There is one report that shows that clonidine use may lead to a slower heart rate in mom leading to a lower birth weight in the baby. In the cases where the woman was using clonidine to treat high blood pressure, her blood pressure may have played a role in the reduced weight of the baby. There have been some reports of babies being born with low blood pressure if their mother was using clonidine near the time of delivery. This effect was temporary. Not all babies will have this problem. High blood pressure has also been reported in 4 babies perhaps related to withdrawal.

Will taking clonidine during pregnancy affect my baby’s behavior or cause learning problems?

Probably not. One report found a higher rate of sleep problems in children exposed to clonidine during pregnancy. This same behavior has been seen in animal studies. However, other studies have reported that the use of clonidine later in pregnancy does not cause other adverse effects on the baby.

Can I breastfeed my baby if I am taking clonidine?

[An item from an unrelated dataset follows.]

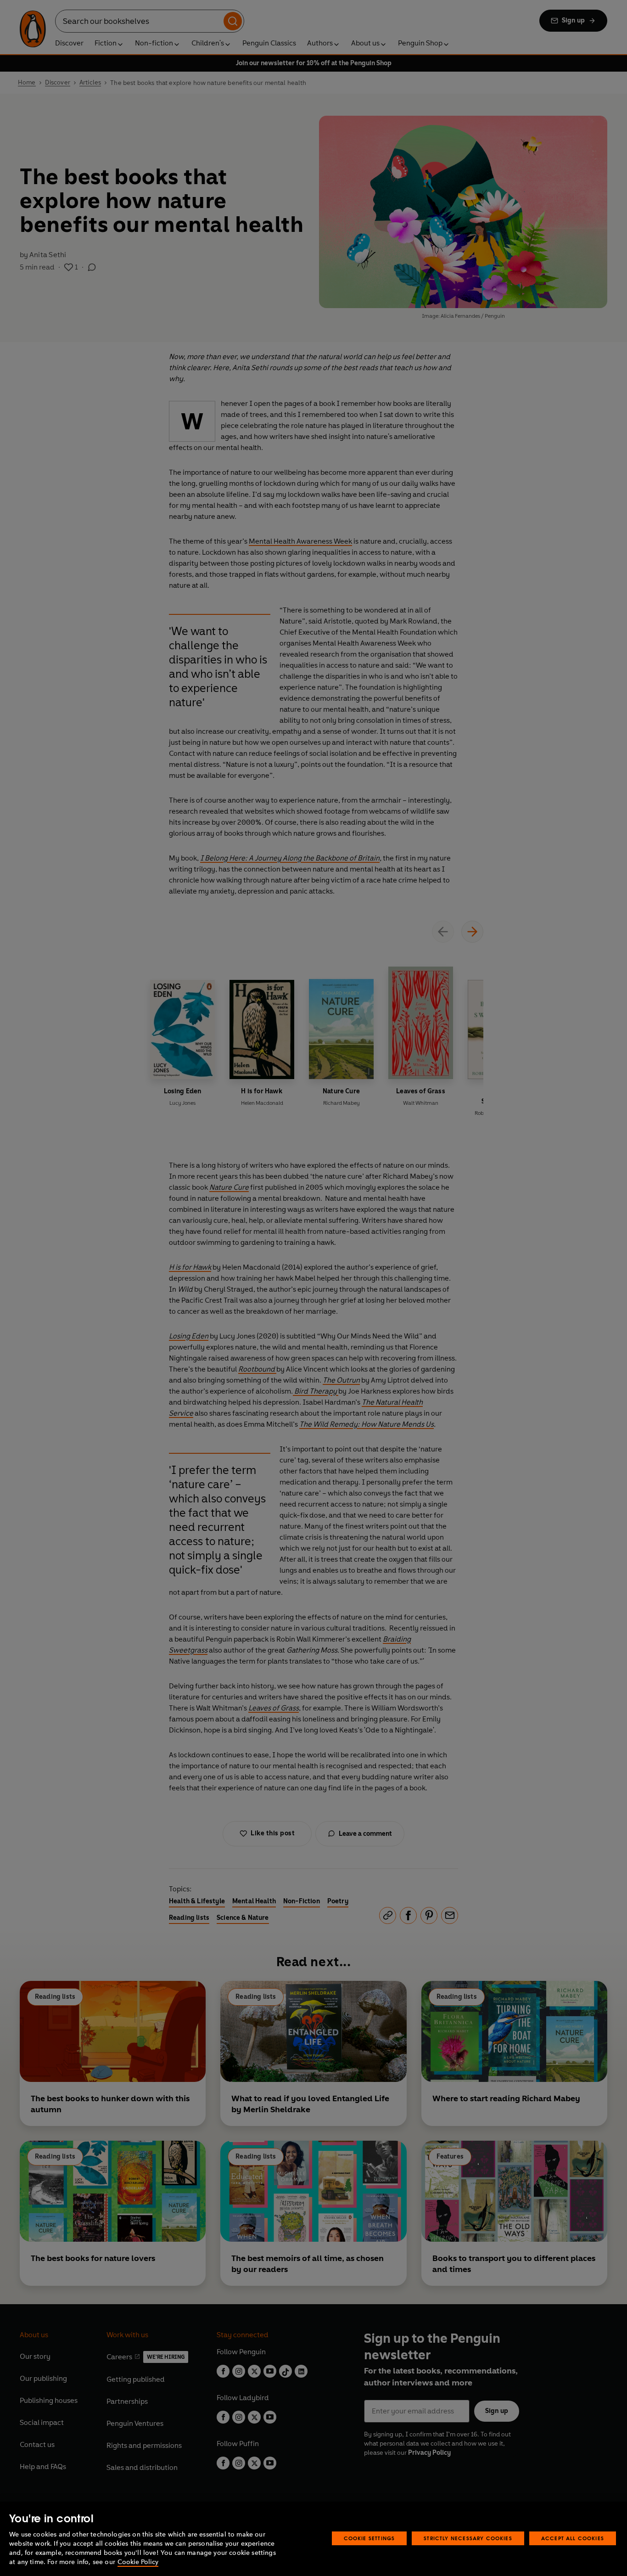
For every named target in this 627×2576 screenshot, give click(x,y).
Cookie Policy (138, 2562)
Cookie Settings (369, 2538)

Clonidine can be found in breastmilk. Taking clonidine may reduce milk supply. There is a report of one newborn baby who was drowsy, floppy (poor muscle control), and had periods of not breathing and possible seizure activity. These symptoms started soon after delivery and went away when breastfeeding was stopped, days after birth. It is not known if the symptoms were due to pregnancy exposure to clonidine, breastfeeding while taking clonidine, or other reasons. There are 10 other reports of babies who were breastfed while mom was taking clonidine that did not have reported side effects. If you take clonidine and breastfeed, talk with your child’s healthcare provider to see if any special follow up is needed. Talk to your healthcare provider about all of your breastfeeding questions.

What if the baby’s father takes clonidine?

Impotence (a form of erectile dysfunction) has been reported in some men with high blood pressure being treated with clonidine. If a man experiences this issue, he may have more trouble getting his partner pregnant. In general, exposures that fathers have are unlikely to increase risks to a pregnancy. For more information, please see the MotherToBaby fact sheet Paternal Exposures and Pregnancy at https://mothertobaby.org/fact-sheets/paternal-exposures-pregnancy/pdf/.

Selected References:

  • Boutroy MJ, et al. 1988. Clonidine: Placental transfer and neonatal adaption. Early Hum Dev 17:275-286.
  • Bunjes R, Schaefer C. 1993. Clonidine and breast-feeding. Clinical Pharm 12:178-9.
  • Horvath JS, et al. 1985. Clonidine hydrochloride a safe and effective antihypertensive agent in pregnancy. Obstet Gynecol 66:634-8.
  • Huisjes, et al. 1986. Is clonidine a behavioural teratogen in the human? Early Hum Dev 14:43-8.
  • Khan A, et al. 1970. Clonidine (Catapres): a new anti-hypertensive agent. Cur Ther Res 12:10.
  • Mirmiran M. 1986. The importance of fetal/neonatal REM sleep. Eur J Obstet Gynecol Reprod Biol 21:283-91.
  • Rothberger S, et al. 2010. Pharmacodynamics of clonidine therapy in pregnancy: a heterogeneous maternal response impacts fetal growth. Am J Hypertens. 23(11):1234-40.
  • Sevrez C, et al. 2014. [Transplacental or breast milk intoxication to clonidine: a case of neonatal hypotonia and drowsiness]. Arch Pediatr. 21(2):198-200.
  • Stoll C, et al. 1979. Robert’s syndrome and clonidine. J Med Genet 16:486-8.
  • Tsai TH, et al. 1982. Teratologic and reproductive studies of lofexidine. Arzneimittelforsh 32:962-6.